[Pixel coordinate grounding data]
^^^^^^^^

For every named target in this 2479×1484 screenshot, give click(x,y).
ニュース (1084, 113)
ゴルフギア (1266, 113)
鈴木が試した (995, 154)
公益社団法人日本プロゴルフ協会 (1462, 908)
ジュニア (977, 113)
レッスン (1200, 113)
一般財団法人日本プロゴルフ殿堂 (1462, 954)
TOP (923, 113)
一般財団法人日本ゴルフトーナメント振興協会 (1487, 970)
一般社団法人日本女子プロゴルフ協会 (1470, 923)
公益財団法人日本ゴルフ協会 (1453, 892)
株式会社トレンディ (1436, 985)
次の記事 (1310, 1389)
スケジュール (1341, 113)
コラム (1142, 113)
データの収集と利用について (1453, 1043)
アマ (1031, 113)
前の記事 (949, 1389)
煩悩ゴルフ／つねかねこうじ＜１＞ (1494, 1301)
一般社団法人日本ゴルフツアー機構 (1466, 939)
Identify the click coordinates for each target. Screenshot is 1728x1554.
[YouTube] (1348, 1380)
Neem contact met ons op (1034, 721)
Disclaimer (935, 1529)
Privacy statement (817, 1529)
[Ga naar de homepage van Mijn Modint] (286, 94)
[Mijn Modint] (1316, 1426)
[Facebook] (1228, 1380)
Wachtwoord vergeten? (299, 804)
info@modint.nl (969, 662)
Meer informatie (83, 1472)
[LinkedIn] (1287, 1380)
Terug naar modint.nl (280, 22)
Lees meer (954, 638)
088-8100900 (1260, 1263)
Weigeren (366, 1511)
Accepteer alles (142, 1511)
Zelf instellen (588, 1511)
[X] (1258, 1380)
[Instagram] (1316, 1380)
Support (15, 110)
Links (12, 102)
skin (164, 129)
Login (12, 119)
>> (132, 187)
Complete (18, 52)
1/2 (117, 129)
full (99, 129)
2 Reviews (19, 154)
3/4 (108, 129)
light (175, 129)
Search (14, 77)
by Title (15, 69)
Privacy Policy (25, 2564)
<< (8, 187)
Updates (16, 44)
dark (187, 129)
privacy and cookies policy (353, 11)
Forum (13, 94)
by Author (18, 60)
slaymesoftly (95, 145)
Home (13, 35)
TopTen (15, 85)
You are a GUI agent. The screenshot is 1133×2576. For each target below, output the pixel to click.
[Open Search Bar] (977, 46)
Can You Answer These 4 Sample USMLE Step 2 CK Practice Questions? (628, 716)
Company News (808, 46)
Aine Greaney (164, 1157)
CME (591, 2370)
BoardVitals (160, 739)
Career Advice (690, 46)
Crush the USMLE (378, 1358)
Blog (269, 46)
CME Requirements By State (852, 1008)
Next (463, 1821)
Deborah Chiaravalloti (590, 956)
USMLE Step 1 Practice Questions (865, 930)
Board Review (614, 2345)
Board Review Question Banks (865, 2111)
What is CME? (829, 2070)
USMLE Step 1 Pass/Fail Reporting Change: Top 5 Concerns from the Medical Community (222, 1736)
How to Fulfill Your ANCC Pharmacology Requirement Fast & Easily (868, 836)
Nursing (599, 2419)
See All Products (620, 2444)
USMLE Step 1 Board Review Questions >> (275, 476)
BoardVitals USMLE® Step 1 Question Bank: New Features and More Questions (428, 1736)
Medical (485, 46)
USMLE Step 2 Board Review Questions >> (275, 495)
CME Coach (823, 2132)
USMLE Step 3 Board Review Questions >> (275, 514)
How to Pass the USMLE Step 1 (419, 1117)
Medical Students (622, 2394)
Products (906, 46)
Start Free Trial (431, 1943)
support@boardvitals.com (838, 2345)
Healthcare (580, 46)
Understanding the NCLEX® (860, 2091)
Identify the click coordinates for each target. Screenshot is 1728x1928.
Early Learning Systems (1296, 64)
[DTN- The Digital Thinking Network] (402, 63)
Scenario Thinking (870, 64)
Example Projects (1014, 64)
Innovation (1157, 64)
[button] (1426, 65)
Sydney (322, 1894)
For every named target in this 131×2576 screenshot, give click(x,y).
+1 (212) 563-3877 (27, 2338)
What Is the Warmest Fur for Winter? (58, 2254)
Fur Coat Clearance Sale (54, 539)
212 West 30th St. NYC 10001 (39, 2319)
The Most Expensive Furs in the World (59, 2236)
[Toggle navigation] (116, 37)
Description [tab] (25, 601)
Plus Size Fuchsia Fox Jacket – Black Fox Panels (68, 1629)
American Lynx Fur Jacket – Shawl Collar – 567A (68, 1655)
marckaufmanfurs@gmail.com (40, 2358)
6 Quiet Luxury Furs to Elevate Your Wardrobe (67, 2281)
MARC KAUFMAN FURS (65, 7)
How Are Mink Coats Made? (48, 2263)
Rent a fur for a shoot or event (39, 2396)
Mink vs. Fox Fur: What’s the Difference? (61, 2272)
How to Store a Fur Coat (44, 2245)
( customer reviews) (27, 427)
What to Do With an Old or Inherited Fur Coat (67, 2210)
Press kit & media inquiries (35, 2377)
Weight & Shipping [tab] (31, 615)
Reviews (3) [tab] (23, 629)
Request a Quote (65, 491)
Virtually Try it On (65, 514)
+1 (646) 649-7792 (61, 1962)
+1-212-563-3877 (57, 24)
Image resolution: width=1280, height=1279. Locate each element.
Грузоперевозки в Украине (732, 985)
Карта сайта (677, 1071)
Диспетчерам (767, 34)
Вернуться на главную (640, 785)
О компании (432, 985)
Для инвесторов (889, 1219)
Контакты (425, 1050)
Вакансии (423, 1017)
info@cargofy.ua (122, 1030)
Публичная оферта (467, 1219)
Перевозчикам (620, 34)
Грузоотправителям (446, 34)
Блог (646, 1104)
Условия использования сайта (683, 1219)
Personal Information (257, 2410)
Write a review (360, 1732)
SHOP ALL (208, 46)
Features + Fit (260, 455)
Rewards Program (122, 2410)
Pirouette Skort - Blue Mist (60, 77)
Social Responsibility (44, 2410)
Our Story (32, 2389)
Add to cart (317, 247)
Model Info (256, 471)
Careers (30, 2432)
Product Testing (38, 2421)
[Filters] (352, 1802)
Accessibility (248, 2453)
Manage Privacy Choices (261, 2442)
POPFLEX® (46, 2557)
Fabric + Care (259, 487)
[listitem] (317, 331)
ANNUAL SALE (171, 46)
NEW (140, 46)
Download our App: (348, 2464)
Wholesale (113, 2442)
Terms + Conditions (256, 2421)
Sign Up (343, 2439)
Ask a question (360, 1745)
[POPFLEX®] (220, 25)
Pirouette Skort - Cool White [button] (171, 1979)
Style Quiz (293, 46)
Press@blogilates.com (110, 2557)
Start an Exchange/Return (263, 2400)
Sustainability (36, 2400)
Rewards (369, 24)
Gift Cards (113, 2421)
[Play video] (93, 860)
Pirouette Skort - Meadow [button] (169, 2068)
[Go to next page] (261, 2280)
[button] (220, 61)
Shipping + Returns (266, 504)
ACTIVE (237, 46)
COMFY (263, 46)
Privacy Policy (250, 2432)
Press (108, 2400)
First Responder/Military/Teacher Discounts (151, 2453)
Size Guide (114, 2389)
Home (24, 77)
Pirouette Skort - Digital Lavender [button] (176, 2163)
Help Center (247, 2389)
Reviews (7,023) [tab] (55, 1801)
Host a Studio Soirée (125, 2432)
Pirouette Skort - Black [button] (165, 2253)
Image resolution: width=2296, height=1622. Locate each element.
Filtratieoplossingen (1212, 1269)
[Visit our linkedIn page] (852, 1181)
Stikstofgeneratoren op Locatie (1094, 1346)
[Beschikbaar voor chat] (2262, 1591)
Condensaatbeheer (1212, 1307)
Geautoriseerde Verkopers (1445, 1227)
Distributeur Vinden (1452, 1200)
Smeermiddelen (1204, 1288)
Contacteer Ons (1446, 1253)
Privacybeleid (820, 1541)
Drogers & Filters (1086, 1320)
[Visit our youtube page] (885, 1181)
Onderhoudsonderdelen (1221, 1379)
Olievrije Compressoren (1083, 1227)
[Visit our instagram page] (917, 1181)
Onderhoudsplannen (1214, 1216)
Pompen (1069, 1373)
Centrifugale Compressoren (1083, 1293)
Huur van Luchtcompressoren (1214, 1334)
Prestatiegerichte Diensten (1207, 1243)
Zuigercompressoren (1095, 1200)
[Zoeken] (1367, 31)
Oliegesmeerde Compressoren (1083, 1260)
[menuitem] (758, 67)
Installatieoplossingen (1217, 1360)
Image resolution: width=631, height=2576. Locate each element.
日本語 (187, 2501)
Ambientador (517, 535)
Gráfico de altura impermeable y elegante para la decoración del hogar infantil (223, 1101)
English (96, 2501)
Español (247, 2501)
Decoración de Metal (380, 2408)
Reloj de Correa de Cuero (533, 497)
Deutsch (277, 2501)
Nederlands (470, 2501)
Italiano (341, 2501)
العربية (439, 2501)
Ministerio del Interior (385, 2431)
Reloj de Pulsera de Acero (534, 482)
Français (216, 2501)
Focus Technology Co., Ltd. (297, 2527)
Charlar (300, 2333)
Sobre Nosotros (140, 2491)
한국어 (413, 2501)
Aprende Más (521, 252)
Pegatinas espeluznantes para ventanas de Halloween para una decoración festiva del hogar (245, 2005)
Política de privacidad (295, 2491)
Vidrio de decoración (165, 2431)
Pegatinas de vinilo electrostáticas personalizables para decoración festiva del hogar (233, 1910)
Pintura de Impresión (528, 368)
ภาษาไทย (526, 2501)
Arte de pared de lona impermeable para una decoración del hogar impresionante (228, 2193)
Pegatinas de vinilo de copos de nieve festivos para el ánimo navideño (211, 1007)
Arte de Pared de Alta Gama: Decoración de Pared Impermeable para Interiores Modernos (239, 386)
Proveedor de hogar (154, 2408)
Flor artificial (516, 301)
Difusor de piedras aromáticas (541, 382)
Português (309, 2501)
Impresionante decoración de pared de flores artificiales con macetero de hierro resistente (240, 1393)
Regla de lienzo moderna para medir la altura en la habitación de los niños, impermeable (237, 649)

^^^^^^^^

Your reply is to repeat, unchanged, the lines above running from the one with "ACTIVE (237, 46)" up to and including the one with "Help Center (247, 2389)".

ACTIVE (237, 46)
COMFY (263, 46)
Privacy Policy (250, 2432)
Press (108, 2400)
First Responder/Military/Teacher Discounts (151, 2453)
Size Guide (114, 2389)
Home (24, 77)
Pirouette Skort - Digital Lavender [button] (176, 2163)
Help Center (247, 2389)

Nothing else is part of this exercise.